Fady Elhassany, du média Last Story à Gaza, met également en garde, soulignant que cet assassinat crée un dangereux précédent pour les journalistes couvrant le conflit palestinien. « Le porte-parole de l’armée a déclaré qu’il était impossible d’informer les journalistes des opérations militaires à venir. Cela signifie donc que la sécurité des journalistes est à jamais compromise », regrette-t-il.

Parlant des menaces qui pèsent sur les journalistes couvrant les conflits, Salwa, de Metras déclare également que « certains journalistes ont peur de retourner sur le terrain en zone de conflit.

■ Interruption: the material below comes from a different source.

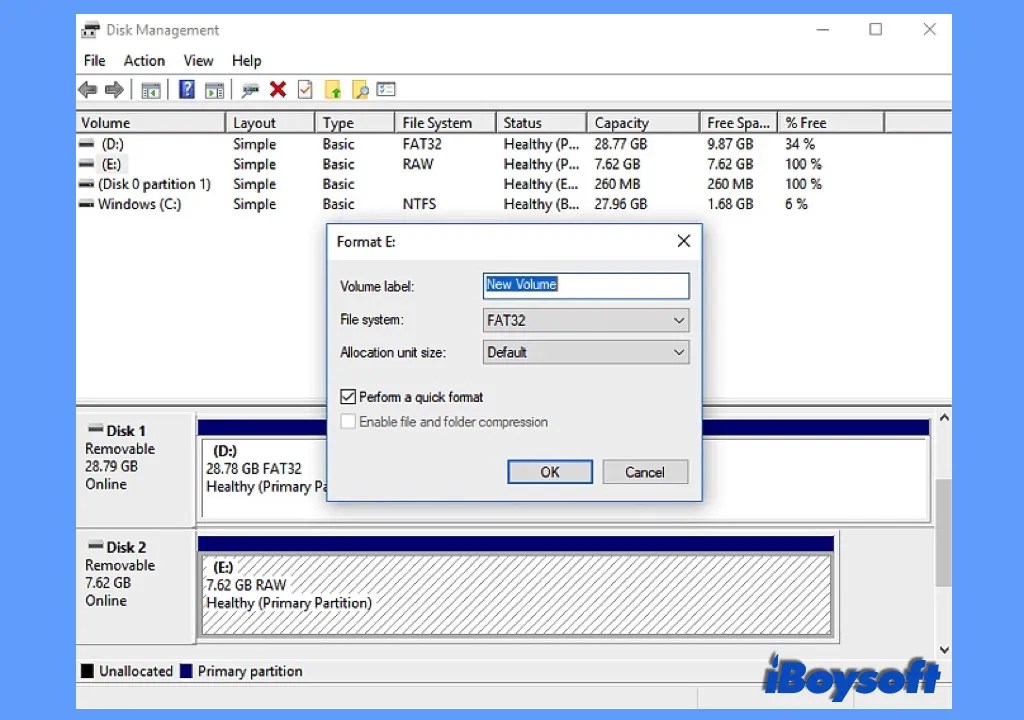Click the checkmark document icon in the toolbar

pyautogui.click(x=304, y=89)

Mais chez d’autres, au contraire, la menace à un effet inverse et ceux-là sont plus déterminés que jamais à faire la lumière sur la vérité et à dénoncer les atrocités commises et l’oubli de la communauté internationale. Le problème est qu’en tant que communauté, nous ne sommes pas capables de protéger nos journalistes. »

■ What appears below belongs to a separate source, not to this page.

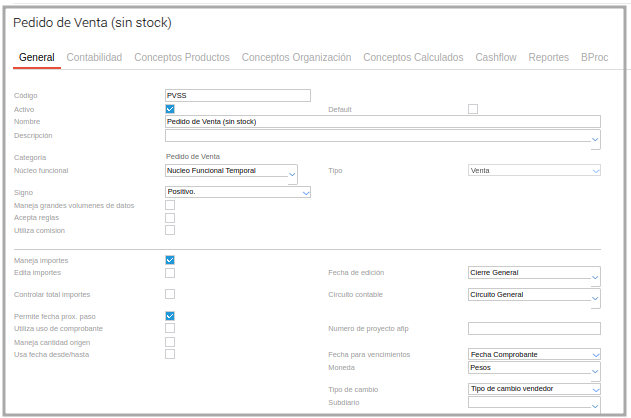Uncheck the Activo checkbox
The height and width of the screenshot is (418, 631).
pos(170,109)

Rôle de service public des médias

Lors d’une récente visite à Bruxelles à l’occasion de la Journée de la différence, la journaliste ukrainienne Nataliya Gumenyuk a évoqué le rôle de service public que jouent les journalistes en temps de conflit.

Partageant ce sentiment, Salam de KirkukNow estime que la liberté d’expression est le socle de la démocratie et souligne que l’assassinat de journalistes ne devrait pas être balayé d’un revers de main, mais au contraire considéré comme un fléau.

« Sans cela, nous aurons vite fait d’oublier le cas de Shireen, jusqu’à ce que tombe la prochaine victime. Nous ne voulons pas en arriver à la situation du Mexique où la vie des journalistes est constamment en danger. Au Moyen-Orient, il n’a pas encore été compris au niveau politique que le rôle du journalisme est d'informer le public sur des sujets cruciaux », regrette-t-il.

Cet article reflète les opinions des personnes bénéficiaires de subventions et non pas forcément la position officielle du Fonds européen pour la démocratie (FEDEM), de la Commission européenne, des États européens ou de bailleurs de fonds.